Nice chain though, I'm running it on my MTB and seems good value so far


----------



## Mr Phoebus (1 Sep 2007)

bianco said:


> Yeah, I'm in full agreement.
> 
> BTW* SRAM PC1 £4 @ Decathlon*
> 
> Nice chain though, I'm running it on my MTB and seems good value so far


 I've been diddled!! Oh well, at least it was pence and not pounds.

I've got a SRAM chain on my racer, been well impressed with it.


----------



## skwerl (3 Sep 2007)

pretty good price. I take it it's a 3/32" though?


----------



## Mr Phoebus (4 Sep 2007)

skwerl said:


> pretty good price. I take it it's a 3/32" though?

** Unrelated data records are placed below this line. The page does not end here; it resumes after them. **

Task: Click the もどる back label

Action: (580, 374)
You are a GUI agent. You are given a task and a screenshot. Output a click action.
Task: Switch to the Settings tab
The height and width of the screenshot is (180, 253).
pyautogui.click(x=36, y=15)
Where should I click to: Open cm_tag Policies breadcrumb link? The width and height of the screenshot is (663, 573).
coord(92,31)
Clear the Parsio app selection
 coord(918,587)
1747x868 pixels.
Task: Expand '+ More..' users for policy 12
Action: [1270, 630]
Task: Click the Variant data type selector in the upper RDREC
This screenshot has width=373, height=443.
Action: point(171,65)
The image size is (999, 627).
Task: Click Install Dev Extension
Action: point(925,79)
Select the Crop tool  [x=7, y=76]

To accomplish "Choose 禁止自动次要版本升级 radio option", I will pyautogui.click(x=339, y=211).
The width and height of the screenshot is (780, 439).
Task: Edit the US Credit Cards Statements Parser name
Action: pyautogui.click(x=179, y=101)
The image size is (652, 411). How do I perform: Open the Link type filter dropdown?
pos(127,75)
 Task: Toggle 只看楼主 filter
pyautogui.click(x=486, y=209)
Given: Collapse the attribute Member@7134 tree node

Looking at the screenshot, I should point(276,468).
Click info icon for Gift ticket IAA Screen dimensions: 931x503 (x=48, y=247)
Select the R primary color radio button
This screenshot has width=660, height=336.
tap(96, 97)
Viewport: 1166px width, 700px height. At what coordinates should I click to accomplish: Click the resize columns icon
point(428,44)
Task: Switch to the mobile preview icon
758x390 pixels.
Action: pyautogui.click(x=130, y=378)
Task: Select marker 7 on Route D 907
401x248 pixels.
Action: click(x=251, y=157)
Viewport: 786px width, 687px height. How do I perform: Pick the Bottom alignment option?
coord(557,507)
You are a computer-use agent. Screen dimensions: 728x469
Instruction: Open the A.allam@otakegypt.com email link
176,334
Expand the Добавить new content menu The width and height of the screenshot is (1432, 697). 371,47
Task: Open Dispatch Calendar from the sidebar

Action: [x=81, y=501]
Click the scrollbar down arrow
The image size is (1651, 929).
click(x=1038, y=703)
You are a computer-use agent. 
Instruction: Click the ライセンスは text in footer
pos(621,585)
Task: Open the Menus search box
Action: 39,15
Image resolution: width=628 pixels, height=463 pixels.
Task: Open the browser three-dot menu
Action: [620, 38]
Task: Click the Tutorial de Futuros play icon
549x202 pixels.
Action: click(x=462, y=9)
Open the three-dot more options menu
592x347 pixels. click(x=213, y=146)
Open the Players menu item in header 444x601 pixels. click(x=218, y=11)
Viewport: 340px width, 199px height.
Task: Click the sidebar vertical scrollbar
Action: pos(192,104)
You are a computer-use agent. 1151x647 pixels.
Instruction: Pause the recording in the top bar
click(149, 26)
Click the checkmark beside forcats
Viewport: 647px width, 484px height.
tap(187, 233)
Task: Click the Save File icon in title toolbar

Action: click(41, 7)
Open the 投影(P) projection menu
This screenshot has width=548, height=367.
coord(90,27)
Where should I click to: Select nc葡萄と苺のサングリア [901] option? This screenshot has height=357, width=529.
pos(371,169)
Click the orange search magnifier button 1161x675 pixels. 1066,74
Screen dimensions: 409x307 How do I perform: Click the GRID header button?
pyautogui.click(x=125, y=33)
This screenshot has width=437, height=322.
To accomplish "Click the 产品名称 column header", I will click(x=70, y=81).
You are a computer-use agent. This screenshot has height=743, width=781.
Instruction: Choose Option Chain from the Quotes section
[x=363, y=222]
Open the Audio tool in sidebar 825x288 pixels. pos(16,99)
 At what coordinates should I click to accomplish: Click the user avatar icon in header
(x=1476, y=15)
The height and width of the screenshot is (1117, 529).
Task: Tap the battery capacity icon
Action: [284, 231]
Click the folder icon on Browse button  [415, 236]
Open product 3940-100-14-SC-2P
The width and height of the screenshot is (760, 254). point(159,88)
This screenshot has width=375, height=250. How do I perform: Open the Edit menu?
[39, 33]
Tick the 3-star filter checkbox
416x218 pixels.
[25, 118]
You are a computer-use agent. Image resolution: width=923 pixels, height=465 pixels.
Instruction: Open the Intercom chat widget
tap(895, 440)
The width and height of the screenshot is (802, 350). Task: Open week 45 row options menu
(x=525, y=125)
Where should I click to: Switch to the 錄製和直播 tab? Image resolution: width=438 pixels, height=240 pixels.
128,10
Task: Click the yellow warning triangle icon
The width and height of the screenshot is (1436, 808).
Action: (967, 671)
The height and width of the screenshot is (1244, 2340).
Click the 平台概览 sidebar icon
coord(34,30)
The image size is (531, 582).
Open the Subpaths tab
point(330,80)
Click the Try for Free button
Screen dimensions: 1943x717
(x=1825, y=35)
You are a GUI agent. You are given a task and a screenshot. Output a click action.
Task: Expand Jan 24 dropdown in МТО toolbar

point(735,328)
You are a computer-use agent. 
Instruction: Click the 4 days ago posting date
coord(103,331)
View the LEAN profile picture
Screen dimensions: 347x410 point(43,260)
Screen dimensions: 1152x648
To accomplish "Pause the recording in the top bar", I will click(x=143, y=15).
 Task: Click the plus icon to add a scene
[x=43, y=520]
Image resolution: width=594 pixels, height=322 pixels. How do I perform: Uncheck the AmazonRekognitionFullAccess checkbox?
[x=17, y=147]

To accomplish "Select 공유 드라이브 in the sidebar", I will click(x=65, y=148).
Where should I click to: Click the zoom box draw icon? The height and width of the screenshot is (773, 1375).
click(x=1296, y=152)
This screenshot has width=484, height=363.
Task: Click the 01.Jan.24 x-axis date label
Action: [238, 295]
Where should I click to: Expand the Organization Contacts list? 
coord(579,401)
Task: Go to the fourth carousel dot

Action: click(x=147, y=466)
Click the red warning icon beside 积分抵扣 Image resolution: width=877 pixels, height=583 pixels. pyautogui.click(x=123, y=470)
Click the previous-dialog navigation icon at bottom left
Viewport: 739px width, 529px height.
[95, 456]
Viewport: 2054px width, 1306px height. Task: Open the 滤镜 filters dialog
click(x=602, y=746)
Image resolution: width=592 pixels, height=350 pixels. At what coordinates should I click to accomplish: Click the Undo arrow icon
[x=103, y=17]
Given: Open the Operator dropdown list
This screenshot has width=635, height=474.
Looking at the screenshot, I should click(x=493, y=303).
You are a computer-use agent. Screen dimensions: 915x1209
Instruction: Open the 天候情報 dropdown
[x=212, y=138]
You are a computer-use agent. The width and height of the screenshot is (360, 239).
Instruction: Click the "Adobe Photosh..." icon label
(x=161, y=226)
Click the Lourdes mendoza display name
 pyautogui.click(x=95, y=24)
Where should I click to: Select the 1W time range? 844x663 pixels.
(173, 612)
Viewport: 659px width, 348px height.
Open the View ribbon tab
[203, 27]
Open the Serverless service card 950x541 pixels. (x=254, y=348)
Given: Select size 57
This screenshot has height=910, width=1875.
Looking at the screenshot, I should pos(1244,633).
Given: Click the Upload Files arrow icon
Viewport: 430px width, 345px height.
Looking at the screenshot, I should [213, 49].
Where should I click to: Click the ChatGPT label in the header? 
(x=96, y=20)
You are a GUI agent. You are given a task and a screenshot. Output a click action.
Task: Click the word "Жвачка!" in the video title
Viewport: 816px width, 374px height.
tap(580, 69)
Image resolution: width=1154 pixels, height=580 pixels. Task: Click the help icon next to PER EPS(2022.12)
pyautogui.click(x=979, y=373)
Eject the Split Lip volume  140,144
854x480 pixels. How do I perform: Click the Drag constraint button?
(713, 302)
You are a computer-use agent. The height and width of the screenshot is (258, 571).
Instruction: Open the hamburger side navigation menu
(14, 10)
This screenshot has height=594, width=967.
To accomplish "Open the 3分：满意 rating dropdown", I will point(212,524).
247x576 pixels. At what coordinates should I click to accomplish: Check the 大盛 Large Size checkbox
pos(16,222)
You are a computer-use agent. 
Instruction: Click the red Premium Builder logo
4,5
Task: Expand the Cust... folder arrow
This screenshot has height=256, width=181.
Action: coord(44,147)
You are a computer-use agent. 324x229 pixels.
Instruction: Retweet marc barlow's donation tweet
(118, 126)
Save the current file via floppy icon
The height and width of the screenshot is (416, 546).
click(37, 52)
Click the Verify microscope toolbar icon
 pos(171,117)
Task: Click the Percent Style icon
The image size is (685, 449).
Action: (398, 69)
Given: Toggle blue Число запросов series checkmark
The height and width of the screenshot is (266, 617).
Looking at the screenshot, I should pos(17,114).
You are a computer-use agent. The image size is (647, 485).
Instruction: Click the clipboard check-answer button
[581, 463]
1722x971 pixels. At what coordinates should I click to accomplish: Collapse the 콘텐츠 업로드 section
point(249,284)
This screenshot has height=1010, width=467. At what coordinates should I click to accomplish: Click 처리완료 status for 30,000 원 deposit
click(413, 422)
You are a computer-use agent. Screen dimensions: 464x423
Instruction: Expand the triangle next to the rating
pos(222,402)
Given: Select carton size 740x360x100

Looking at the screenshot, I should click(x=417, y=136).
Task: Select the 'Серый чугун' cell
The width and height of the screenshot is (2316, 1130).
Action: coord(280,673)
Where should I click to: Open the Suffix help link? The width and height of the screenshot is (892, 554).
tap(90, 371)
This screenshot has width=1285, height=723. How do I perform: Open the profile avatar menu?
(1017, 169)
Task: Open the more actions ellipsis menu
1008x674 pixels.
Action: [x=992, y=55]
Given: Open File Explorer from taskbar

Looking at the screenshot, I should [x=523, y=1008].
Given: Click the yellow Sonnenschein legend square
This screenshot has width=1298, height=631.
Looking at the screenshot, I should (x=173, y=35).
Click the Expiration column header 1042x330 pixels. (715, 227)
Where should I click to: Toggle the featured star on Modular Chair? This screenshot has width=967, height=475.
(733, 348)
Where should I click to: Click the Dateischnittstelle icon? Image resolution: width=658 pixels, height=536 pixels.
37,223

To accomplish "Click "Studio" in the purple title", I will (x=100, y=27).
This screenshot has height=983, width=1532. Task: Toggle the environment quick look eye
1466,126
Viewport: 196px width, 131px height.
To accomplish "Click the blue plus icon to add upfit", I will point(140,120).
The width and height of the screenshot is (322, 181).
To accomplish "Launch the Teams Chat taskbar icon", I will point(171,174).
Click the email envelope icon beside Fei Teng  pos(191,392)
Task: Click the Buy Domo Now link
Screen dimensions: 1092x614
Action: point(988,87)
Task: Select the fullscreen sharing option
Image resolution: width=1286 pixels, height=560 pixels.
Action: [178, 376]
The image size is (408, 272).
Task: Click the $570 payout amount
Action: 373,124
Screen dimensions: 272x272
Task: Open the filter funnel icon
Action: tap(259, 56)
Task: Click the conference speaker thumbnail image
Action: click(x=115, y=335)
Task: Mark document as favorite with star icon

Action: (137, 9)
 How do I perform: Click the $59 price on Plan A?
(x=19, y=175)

No it's a 1/8", as are the sprockets.


----------



## skwerl (5 Sep 2007)

Mr Phoebus said:


> No it's a 1/8", as are the sprockets.



In that case I might have to go to Decathlon. Do they use a power link thingy? The thing I like most about the Izumi is that it's joined with a nut and bolt. I've used SRAM before and the sliding clip stylee connector works quite well too.


----------



## Mr Phoebus (5 Sep 2007)

skwerl said:


> In that case I might have to go to Decathlon. Do they use a power link thingy? The thing I like most about the Izumi is that it's joined with a nut and bolt. I've used SRAM before and the sliding clip stylee connector works quite well too.


Yes, it came with a powerlink. Although, what I've done is trim the chain to the length I needed, then joined it using one of the existing pins. I've now got a powerlink to carry with me, should the need ever arise.


----------